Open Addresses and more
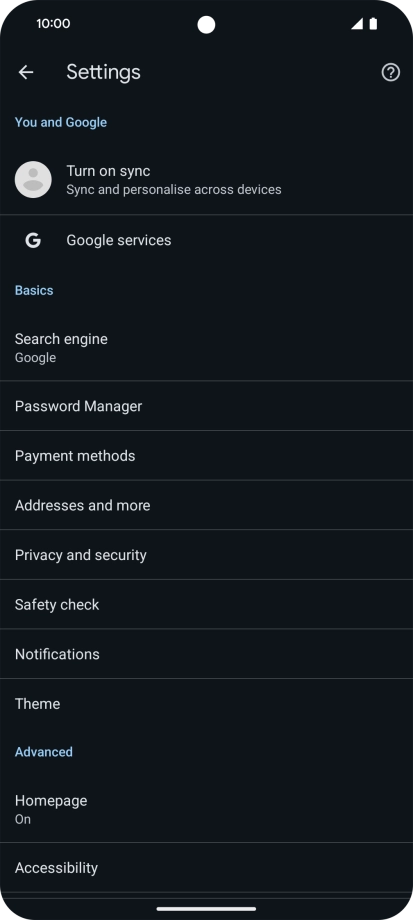The width and height of the screenshot is (413, 920). pyautogui.click(x=206, y=505)
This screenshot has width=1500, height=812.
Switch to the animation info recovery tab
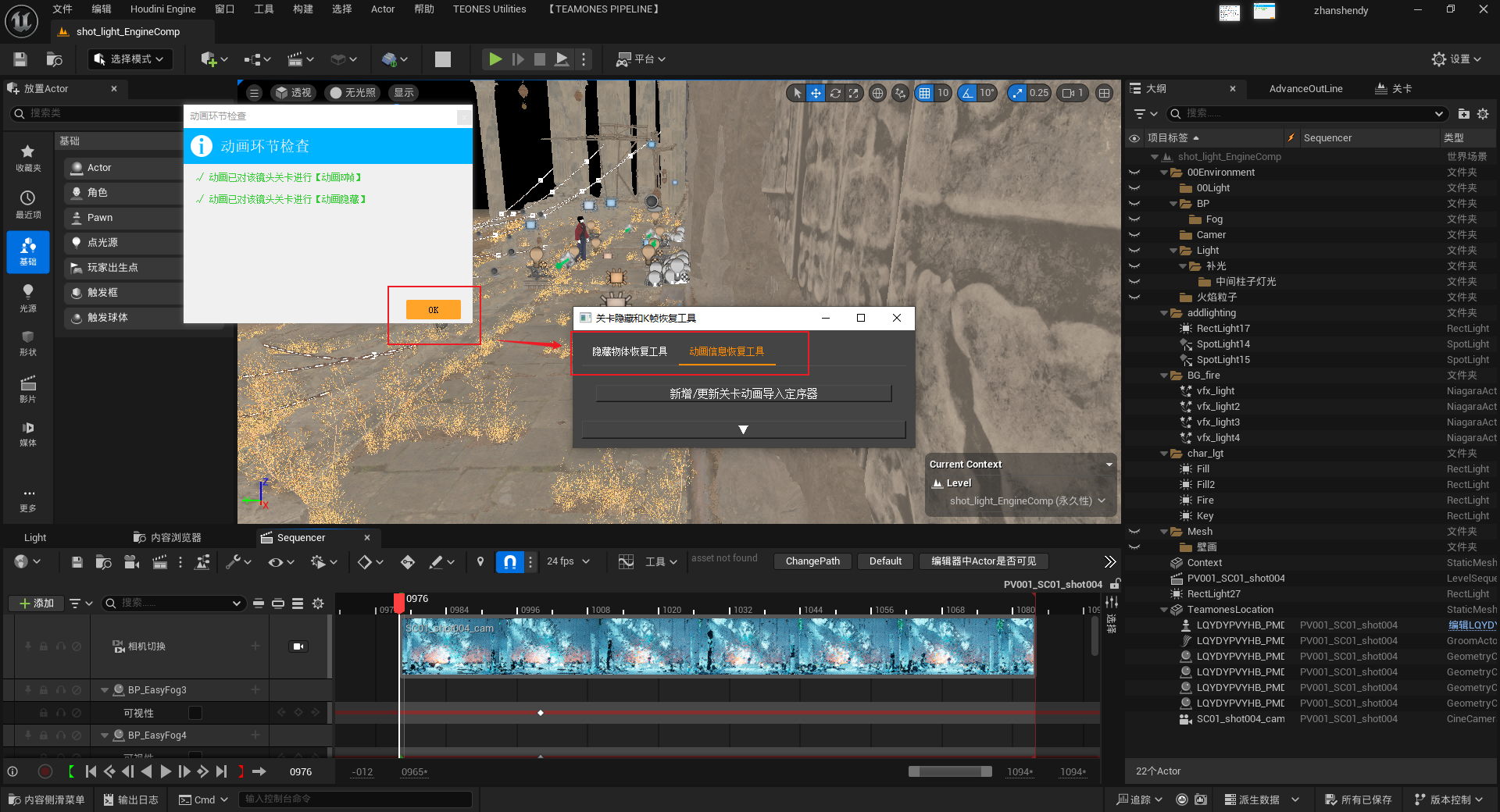tap(727, 351)
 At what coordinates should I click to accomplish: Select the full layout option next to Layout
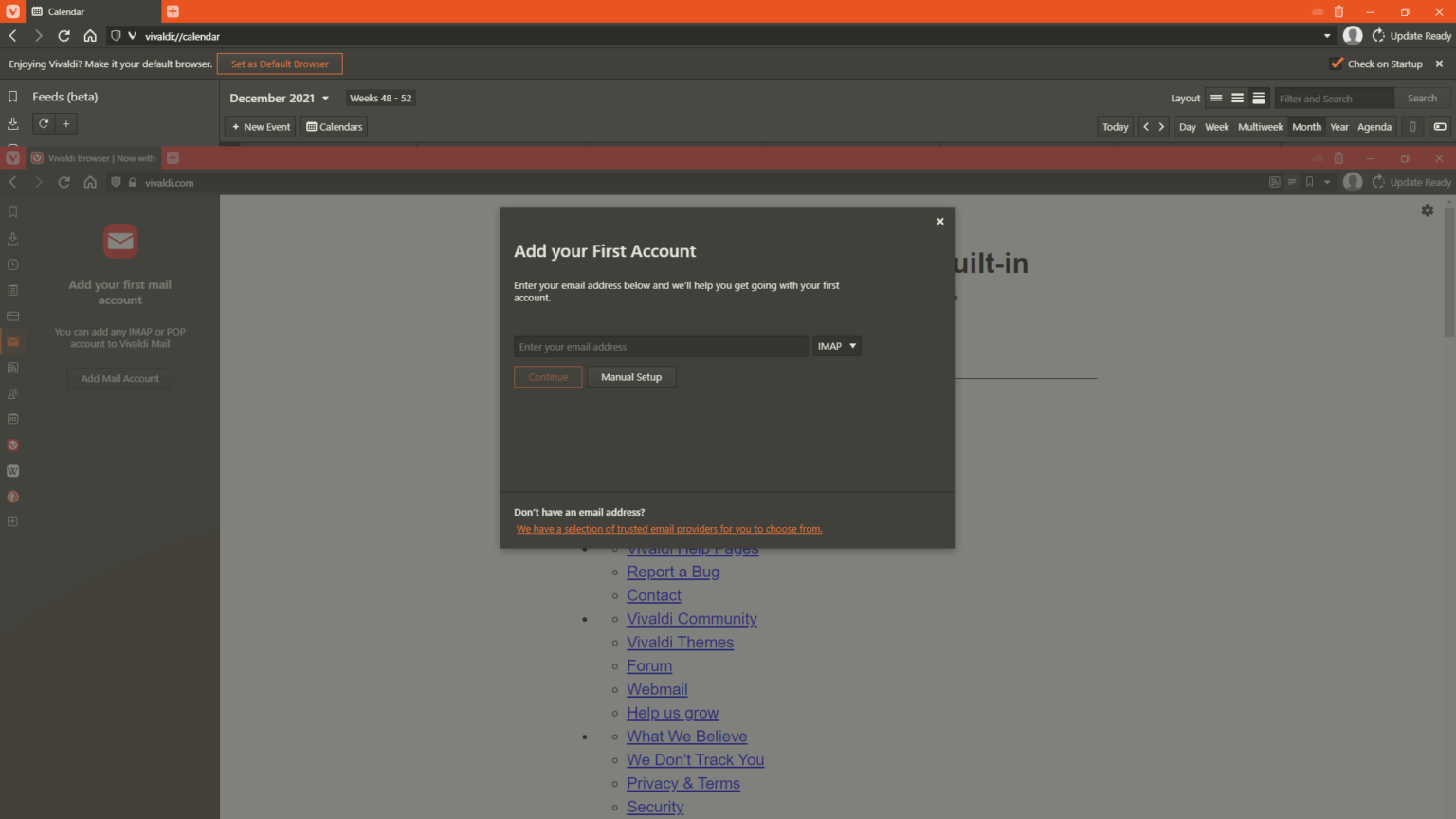(x=1259, y=98)
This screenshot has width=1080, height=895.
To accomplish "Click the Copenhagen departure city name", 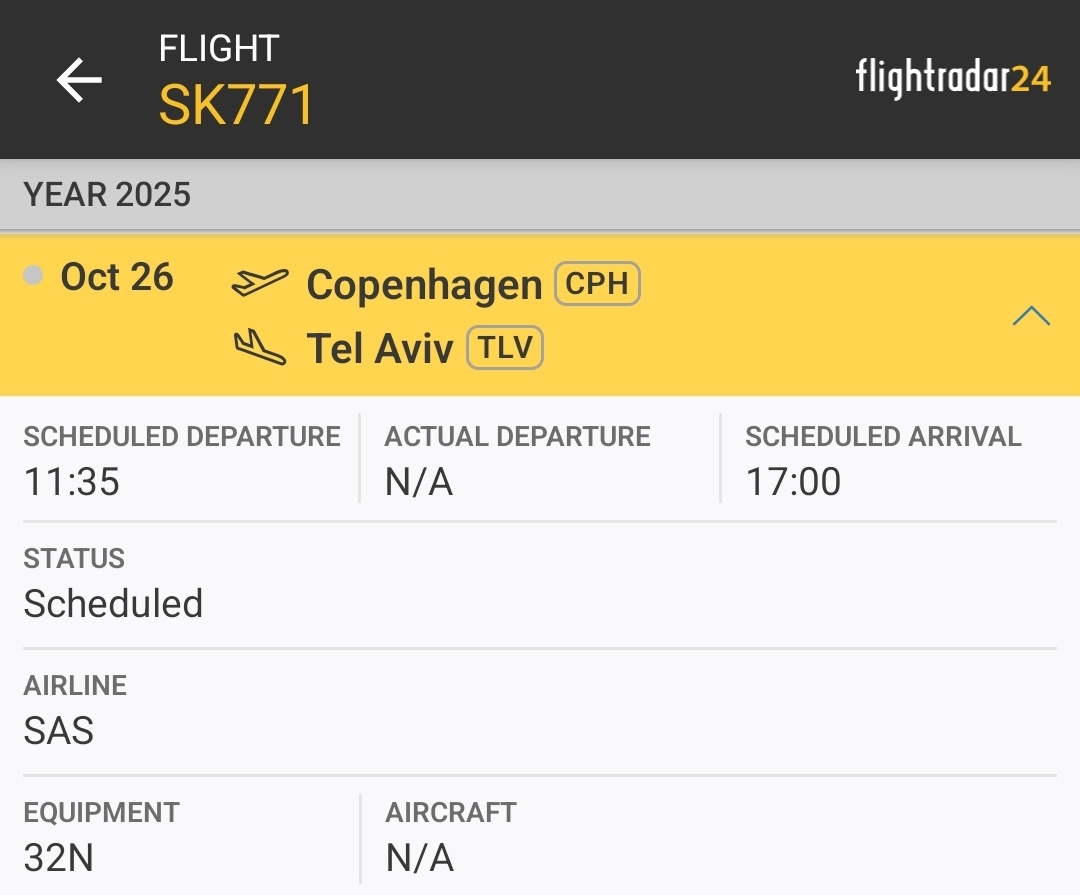I will pyautogui.click(x=424, y=285).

===============

# BRIEF
Copy out every line of the data in which the word "This" is found.

# ANSWER SECTION
This screenshot has width=1500, height=812.
This screenshot has width=1080, height=895.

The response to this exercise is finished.